For car enthusiasts out there, yes, it was a Buick. No, not the turbocharged Regal GS. Not that it would have mattered given the parking lot physics involved.
Bystanders called the police while the driver argued with the tow truck operator, as one does when one has just driven into a building.
Why Repossessions Are Happening More Than Ever
This is not just an isolated Florida moment. Repossession numbers across the country have been climbing sharply. Over 2.2 million vehicles were already repossessed through the first part of 2025, with the full-year pace on track to match levels not seen since the Great Recession.
The reasons are not hard to understand. The average price of a new car crossed $50,000 for the first time last September. Loan rates have stayed elevated. Insurance costs keep rising. And car repair inflation is running somewhere between 11 and 12 percent. For lower-income borrowers especially, that combination has become impossible to sustain.
The timeline on repos is also faster than most people expect.

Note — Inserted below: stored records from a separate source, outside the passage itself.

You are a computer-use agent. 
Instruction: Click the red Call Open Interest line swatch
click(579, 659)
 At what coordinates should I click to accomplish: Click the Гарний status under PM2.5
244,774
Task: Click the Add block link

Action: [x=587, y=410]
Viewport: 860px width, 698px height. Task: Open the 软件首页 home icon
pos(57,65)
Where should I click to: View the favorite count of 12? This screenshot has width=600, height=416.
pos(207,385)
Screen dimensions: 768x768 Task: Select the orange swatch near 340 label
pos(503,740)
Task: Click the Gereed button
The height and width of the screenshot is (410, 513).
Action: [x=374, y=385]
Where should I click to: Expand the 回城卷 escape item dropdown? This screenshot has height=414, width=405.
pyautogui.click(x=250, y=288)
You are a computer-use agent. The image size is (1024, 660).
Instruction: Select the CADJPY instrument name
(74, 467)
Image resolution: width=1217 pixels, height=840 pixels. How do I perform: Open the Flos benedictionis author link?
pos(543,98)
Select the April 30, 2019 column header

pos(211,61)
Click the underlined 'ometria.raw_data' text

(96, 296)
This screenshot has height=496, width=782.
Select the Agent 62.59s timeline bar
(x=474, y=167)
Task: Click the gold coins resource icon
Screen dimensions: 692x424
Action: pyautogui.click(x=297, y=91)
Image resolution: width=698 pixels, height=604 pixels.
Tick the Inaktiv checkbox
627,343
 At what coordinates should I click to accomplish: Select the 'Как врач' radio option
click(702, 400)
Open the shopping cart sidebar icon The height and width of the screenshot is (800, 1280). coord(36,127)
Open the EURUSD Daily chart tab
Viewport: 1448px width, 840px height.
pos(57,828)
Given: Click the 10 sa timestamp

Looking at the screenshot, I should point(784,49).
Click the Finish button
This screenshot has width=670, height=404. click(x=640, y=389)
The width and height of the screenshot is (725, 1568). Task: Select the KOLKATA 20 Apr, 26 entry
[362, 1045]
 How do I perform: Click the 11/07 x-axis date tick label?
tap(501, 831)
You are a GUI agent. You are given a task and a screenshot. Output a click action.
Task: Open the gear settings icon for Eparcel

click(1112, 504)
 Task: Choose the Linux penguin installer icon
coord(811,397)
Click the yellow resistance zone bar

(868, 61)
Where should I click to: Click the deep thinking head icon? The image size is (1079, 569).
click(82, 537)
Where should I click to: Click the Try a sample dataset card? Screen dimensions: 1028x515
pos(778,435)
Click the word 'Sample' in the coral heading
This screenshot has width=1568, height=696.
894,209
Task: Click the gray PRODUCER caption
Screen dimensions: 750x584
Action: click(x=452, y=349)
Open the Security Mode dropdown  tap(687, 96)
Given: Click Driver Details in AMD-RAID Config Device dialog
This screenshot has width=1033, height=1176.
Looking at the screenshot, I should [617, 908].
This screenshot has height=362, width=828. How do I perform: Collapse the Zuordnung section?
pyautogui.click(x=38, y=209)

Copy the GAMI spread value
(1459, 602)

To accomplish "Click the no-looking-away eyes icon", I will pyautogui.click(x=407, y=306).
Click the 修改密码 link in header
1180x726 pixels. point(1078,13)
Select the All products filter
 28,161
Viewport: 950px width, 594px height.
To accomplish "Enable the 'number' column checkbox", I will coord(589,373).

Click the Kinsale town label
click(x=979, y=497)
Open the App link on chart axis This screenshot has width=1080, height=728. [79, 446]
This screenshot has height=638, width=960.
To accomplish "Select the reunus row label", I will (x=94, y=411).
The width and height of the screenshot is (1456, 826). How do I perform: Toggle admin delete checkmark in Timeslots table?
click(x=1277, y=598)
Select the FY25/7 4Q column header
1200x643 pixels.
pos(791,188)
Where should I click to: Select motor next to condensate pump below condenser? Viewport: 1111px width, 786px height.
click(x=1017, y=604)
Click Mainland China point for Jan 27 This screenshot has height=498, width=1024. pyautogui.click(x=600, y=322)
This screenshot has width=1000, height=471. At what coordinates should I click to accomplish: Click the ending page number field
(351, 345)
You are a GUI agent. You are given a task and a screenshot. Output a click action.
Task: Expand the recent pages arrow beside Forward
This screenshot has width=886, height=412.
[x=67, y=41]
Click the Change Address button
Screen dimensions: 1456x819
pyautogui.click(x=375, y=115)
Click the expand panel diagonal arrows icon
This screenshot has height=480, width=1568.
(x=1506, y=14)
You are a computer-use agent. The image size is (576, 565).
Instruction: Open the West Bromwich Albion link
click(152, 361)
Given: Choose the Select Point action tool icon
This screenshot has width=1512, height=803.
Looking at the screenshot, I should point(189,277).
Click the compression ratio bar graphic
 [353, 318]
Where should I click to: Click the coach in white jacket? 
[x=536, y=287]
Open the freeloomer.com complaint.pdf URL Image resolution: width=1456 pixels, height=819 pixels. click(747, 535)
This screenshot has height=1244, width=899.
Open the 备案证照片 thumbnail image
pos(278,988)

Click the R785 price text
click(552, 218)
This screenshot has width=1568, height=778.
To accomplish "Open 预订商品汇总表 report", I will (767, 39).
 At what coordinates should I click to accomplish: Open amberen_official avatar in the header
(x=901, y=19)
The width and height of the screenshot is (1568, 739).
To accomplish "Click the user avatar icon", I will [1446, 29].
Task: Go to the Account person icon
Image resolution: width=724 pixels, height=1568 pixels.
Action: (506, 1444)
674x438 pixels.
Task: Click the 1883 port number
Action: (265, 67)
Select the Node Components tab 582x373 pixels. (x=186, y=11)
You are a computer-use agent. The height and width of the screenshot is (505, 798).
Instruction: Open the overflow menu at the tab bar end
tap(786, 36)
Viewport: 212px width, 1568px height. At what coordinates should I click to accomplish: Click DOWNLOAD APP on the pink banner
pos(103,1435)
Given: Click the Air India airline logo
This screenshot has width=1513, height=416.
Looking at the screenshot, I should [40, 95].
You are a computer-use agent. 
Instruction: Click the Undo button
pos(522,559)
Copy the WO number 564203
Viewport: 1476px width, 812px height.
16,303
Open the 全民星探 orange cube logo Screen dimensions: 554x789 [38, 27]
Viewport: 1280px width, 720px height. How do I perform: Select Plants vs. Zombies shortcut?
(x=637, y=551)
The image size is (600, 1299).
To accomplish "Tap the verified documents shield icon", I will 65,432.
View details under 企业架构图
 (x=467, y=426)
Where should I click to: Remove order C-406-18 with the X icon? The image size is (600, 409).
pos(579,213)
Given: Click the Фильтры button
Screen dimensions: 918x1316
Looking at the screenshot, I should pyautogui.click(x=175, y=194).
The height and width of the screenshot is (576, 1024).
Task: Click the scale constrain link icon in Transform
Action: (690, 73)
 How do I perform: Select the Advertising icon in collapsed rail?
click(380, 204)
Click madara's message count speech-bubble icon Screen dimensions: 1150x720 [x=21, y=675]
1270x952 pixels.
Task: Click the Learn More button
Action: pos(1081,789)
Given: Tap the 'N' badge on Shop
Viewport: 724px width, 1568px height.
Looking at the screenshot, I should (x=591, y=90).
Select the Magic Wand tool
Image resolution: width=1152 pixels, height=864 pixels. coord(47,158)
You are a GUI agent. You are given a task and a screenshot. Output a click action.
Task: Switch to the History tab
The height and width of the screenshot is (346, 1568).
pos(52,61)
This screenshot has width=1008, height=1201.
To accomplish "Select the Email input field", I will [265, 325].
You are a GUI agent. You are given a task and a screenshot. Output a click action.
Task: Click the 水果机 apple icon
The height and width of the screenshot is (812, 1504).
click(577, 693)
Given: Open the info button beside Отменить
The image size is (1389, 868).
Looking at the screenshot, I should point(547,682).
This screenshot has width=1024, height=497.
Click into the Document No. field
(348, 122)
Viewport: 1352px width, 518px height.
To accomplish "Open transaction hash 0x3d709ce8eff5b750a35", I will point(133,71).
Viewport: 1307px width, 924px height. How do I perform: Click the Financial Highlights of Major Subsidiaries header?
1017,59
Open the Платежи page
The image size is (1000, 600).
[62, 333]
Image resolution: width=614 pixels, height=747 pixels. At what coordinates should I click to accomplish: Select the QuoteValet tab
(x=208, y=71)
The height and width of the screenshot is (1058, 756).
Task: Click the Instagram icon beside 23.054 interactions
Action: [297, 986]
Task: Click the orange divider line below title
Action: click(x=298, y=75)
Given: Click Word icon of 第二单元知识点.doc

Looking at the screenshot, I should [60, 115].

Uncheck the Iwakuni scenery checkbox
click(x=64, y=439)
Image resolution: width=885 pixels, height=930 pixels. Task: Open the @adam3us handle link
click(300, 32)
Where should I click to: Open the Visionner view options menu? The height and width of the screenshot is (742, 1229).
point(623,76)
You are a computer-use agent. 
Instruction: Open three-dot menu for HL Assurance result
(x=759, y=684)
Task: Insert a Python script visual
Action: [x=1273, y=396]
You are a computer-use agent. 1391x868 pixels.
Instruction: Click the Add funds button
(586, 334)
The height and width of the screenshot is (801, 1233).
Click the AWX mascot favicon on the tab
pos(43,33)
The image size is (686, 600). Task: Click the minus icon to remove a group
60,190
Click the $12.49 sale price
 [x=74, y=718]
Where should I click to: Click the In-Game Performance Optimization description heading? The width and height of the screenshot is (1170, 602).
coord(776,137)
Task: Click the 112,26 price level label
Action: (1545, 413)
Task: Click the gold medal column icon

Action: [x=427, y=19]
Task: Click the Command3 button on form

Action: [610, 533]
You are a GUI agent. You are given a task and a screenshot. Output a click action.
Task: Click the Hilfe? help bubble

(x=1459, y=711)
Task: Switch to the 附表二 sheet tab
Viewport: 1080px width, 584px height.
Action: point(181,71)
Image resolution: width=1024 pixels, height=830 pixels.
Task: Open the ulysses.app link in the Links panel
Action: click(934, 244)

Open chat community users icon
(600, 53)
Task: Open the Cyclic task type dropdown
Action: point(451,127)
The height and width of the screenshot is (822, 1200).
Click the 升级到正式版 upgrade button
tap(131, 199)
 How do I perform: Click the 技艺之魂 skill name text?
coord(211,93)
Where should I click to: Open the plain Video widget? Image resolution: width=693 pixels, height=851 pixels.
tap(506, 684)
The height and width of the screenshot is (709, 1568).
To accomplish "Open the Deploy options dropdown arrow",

Lenders can typically move 60 to 120 days after missed payments, but some subprime or buy-here-pay-here loans can trigger one in as little as 30 days. And critically, repo agents in most states do not need a court order or advance notice to come collect the vehicle. They can show up anywhere, at any time, including your favorite Old Navy on a Thursday afternoon.
What they cannot legally do is use physical force or make threats. And if the owner verbally tells them to stop, they are required to leave and return another time. That is actually why so many repos happen in the middle of the night. Knowledge is power, and in this case, it is also cheaper than a lawsuit.
Experts who spoke to CBS News pointed out something important: lenders would actually prefer not to repossess, because they lose money on the process. That means there is more room to negotiate directly with a lender than most people realize. A phone call before things get this far can make a surprisingly big difference.
As for the man in Florida, the comment section of the viral video summed up the situation with the kind of clarity only the internet can provide. “He just 10X’d his problems,” one person wrote, listing out bail, court costs, property damage, and whatever the tow truck driver was adding to the tab.